• Prompt: Your result should be the lines holding the word "загиблі", copied from the entries below.

• Data provided:
======

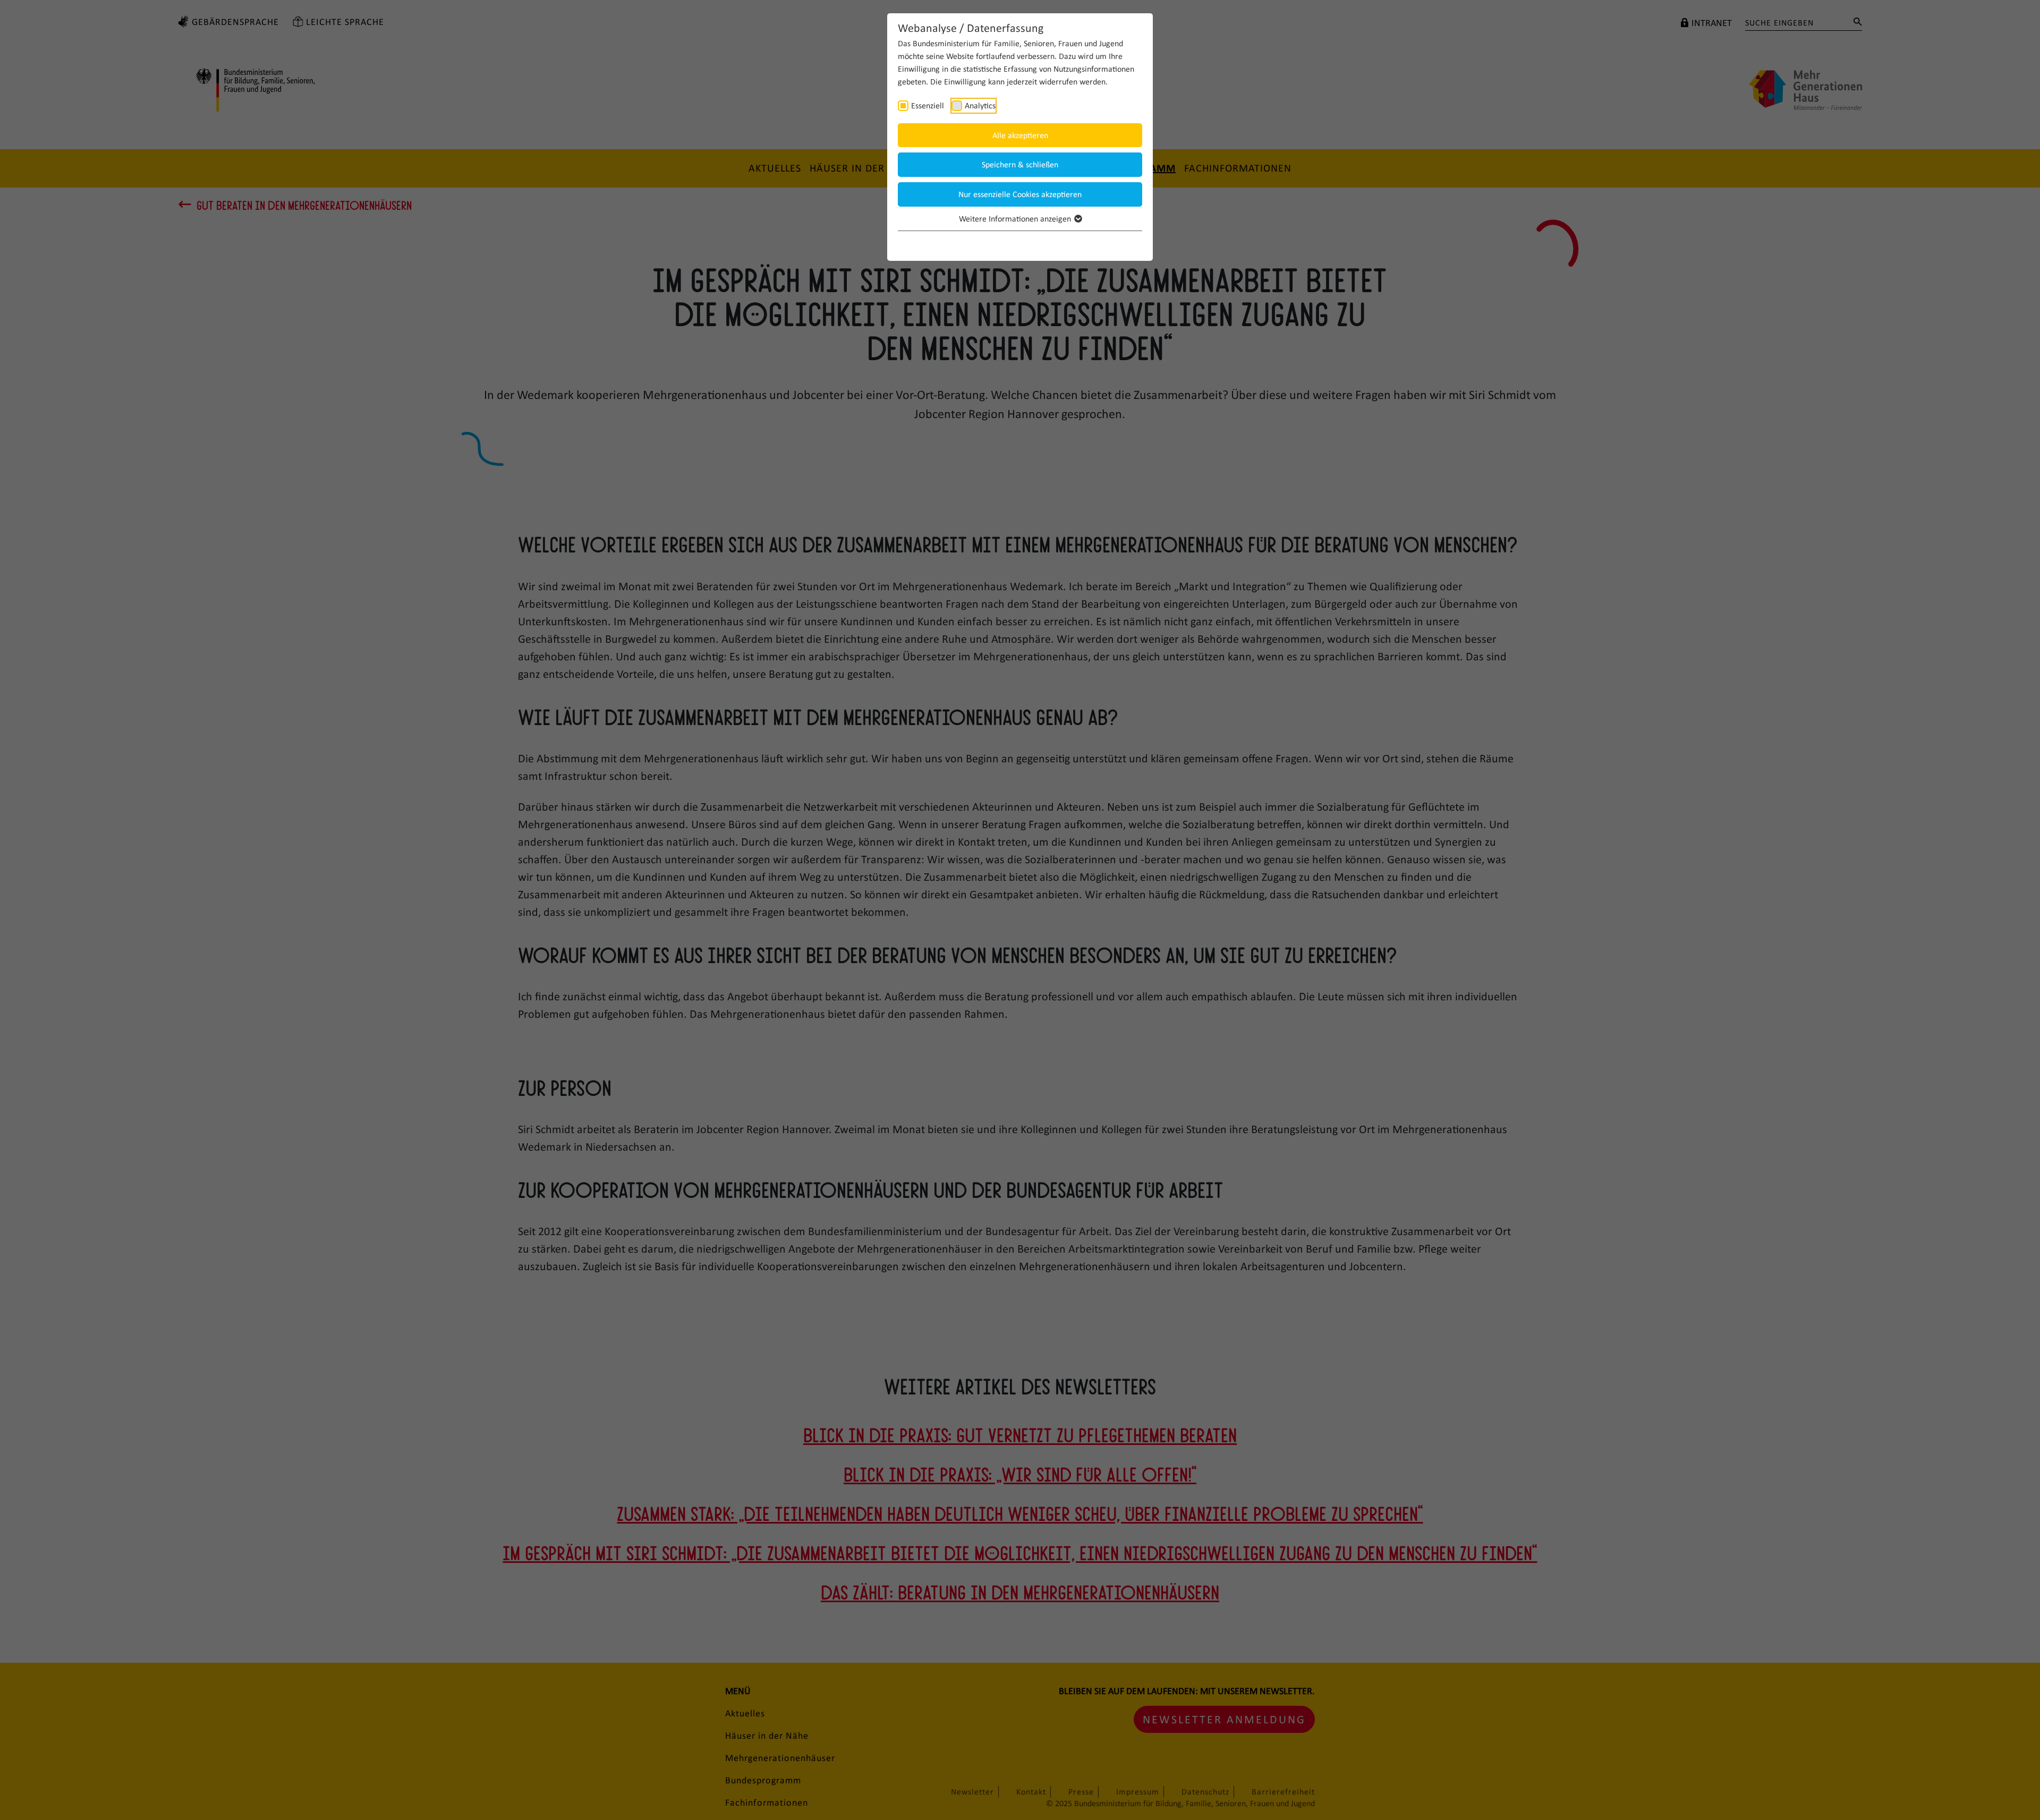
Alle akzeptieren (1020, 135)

======

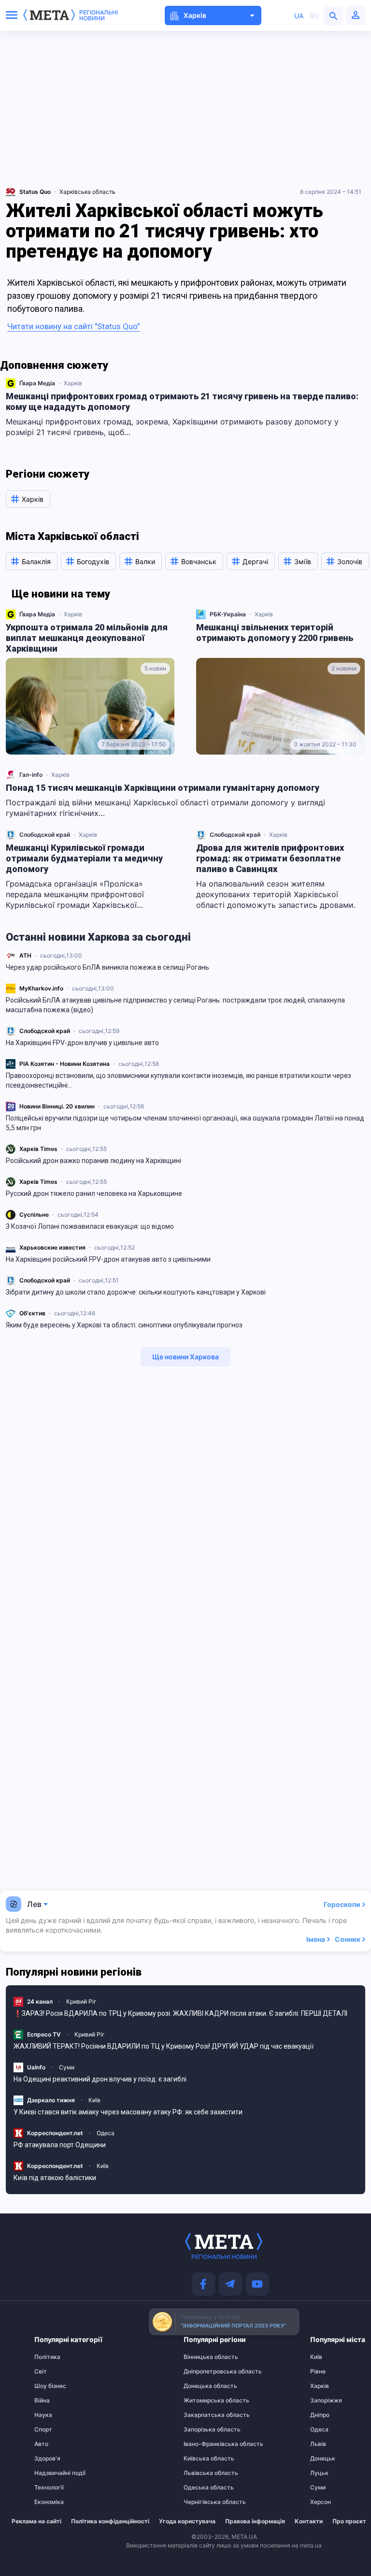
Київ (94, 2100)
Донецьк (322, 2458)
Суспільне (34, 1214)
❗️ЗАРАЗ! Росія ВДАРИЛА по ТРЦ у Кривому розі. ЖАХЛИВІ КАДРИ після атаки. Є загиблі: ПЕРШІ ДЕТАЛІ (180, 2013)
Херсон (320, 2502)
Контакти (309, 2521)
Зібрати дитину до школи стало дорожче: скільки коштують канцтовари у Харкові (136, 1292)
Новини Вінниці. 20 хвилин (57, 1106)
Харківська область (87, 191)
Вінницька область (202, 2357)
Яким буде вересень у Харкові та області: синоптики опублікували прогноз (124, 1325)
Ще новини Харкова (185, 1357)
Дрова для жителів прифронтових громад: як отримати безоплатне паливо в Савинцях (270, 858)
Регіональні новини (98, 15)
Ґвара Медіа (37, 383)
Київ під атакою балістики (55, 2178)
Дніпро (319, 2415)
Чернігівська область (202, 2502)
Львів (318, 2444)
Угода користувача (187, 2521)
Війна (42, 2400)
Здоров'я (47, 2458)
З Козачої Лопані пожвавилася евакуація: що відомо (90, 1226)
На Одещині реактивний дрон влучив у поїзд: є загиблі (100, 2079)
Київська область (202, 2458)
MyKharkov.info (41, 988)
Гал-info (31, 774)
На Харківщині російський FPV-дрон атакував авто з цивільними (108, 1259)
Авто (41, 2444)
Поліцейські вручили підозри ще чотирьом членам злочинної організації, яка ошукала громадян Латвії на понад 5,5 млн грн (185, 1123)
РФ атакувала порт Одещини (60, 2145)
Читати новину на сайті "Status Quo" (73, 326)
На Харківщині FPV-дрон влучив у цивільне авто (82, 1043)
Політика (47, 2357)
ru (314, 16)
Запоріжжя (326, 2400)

======

• The answer:
❗️ЗАРАЗ! Росія ВДАРИЛА по ТРЦ у Кривому розі. ЖАХЛИВІ КАДРИ після атаки. Є загиблі: ПЕРШІ ДЕТАЛІ (180, 2013)
На Одещині реактивний дрон влучив у поїзд: є загиблі (100, 2079)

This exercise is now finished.